Records:
####

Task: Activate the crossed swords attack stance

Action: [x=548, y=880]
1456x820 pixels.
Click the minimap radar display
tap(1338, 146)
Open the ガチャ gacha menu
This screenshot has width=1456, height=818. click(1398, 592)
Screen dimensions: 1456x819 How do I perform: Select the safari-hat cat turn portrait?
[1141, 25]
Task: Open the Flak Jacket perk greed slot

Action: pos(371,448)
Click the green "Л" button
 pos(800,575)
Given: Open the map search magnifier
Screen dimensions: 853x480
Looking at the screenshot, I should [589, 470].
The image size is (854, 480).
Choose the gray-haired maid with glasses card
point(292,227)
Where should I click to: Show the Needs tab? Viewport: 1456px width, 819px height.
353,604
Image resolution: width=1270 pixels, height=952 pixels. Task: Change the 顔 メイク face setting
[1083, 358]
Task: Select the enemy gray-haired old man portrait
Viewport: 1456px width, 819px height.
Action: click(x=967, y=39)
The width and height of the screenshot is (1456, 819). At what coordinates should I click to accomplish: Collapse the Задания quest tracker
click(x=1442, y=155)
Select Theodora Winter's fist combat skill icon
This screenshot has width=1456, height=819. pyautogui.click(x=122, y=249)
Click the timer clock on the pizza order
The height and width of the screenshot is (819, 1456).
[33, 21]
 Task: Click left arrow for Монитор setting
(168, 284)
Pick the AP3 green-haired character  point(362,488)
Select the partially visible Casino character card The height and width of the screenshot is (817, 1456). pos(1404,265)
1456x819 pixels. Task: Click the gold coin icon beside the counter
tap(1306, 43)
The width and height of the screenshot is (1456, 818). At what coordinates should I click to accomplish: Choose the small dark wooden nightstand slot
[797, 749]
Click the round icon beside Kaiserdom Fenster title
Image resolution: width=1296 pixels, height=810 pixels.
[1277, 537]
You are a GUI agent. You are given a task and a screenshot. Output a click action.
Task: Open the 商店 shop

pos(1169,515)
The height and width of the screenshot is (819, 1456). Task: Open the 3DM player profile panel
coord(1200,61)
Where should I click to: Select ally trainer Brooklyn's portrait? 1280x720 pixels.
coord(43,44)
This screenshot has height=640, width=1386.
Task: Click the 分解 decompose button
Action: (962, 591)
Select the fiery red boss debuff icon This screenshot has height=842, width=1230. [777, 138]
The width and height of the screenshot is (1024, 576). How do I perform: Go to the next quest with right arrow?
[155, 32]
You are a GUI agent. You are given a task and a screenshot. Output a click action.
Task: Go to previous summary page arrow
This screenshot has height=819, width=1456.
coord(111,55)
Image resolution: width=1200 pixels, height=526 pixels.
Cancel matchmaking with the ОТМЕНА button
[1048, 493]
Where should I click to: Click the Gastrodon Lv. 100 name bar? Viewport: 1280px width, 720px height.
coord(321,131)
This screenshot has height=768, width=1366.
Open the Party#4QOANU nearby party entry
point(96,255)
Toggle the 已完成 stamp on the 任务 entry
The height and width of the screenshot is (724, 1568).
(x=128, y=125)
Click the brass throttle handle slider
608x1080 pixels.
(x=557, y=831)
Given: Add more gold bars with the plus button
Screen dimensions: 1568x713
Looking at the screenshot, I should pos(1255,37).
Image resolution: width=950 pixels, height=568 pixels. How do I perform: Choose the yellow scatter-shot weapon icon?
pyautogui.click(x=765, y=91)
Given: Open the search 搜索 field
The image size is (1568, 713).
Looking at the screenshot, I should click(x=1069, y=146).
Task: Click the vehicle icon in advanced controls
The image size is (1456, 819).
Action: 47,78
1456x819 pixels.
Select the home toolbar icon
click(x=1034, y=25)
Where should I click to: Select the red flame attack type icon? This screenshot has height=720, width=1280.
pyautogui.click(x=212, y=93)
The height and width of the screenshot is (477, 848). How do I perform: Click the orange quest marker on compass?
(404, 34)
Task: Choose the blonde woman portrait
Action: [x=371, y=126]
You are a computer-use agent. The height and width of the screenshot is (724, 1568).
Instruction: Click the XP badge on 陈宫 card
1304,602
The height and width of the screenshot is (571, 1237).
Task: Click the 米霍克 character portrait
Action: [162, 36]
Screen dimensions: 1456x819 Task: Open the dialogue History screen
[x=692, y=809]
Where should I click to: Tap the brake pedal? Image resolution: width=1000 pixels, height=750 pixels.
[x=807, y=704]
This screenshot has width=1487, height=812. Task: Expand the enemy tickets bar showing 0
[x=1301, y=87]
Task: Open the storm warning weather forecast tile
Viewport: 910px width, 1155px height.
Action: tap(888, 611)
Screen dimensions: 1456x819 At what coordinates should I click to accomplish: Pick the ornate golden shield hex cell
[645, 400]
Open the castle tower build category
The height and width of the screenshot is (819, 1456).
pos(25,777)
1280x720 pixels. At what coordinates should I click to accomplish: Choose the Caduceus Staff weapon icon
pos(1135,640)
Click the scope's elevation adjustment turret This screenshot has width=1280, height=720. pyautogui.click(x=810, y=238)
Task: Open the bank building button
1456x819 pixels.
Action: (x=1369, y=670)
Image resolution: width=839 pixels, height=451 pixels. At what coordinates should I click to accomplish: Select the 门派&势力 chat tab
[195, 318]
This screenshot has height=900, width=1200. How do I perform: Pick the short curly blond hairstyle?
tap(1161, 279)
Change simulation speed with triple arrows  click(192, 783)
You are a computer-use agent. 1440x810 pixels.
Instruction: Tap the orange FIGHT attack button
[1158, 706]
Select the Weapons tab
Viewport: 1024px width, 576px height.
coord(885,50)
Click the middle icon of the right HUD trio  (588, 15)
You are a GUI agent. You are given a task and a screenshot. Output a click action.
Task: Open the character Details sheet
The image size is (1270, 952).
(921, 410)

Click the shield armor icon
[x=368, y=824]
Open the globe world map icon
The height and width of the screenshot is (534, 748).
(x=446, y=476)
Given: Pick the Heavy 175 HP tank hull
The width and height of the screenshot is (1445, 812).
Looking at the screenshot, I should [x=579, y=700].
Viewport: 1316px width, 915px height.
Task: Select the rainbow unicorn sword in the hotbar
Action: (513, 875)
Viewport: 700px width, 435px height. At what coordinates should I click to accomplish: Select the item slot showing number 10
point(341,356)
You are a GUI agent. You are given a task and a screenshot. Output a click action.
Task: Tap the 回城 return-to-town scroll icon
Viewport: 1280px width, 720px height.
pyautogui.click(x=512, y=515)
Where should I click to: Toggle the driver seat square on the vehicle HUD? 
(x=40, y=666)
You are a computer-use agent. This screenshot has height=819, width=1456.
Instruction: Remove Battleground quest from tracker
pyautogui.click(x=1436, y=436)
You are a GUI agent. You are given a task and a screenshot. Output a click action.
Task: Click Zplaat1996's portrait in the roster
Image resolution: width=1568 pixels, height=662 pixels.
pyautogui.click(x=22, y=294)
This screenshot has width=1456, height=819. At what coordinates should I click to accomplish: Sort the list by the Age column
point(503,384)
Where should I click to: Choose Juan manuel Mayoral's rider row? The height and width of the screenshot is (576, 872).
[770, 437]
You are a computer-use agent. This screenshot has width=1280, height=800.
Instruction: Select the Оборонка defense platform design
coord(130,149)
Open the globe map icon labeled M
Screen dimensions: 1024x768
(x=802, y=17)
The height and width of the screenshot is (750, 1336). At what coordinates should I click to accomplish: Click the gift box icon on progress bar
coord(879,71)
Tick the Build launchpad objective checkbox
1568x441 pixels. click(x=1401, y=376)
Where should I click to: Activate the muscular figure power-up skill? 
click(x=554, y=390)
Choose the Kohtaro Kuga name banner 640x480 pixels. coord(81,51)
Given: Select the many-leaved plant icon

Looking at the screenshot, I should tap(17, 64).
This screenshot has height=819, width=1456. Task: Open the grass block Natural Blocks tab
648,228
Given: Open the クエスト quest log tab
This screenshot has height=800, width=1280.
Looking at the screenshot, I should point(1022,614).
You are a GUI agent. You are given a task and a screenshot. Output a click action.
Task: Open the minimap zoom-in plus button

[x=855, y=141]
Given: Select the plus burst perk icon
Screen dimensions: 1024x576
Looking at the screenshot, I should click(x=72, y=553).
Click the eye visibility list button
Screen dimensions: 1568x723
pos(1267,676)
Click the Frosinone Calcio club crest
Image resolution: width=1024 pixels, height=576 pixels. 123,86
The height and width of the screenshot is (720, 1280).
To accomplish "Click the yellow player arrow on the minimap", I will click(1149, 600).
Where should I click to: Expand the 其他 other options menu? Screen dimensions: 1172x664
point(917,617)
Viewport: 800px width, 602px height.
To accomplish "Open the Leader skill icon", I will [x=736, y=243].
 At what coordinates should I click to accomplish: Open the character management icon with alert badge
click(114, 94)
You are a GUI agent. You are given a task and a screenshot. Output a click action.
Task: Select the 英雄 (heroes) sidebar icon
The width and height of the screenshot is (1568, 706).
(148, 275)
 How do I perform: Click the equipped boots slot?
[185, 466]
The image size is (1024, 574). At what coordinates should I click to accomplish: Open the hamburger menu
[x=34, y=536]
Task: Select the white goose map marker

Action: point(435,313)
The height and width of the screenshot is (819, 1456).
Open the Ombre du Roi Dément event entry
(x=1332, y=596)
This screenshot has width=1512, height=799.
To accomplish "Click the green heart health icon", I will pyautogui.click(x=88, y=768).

####

== Problem ==
Render the lines above, from the one containing "Image resolution: width=1270" through the one containing "tap(1306, 43)", inclusive, as a numbered list without blank lines, and include no other lines.

== Worked answer ==
1. Image resolution: width=1270 pixels, height=952 pixels. Task: Change the 顔 メイク face setting
2. [1083, 358]
3. Task: Select the enemy gray-haired old man portrait
4. Viewport: 1456px width, 819px height.
5. Action: click(x=967, y=39)
6. The width and height of the screenshot is (1456, 819). At what coordinates should I click to accomplish: Collapse the Задания quest tracker
7. click(x=1442, y=155)
8. Select Theodora Winter's fist combat skill icon
9. This screenshot has width=1456, height=819. pyautogui.click(x=122, y=249)
10. Click the timer clock on the pizza order
11. The height and width of the screenshot is (819, 1456).
12. [33, 21]
13.  Task: Click left arrow for Монитор setting
14. (168, 284)
15. Pick the AP3 green-haired character  point(362,488)
16. Select the partially visible Casino character card The height and width of the screenshot is (817, 1456). pos(1404,265)
17. 1456x819 pixels. Task: Click the gold coin icon beside the counter
18. tap(1306, 43)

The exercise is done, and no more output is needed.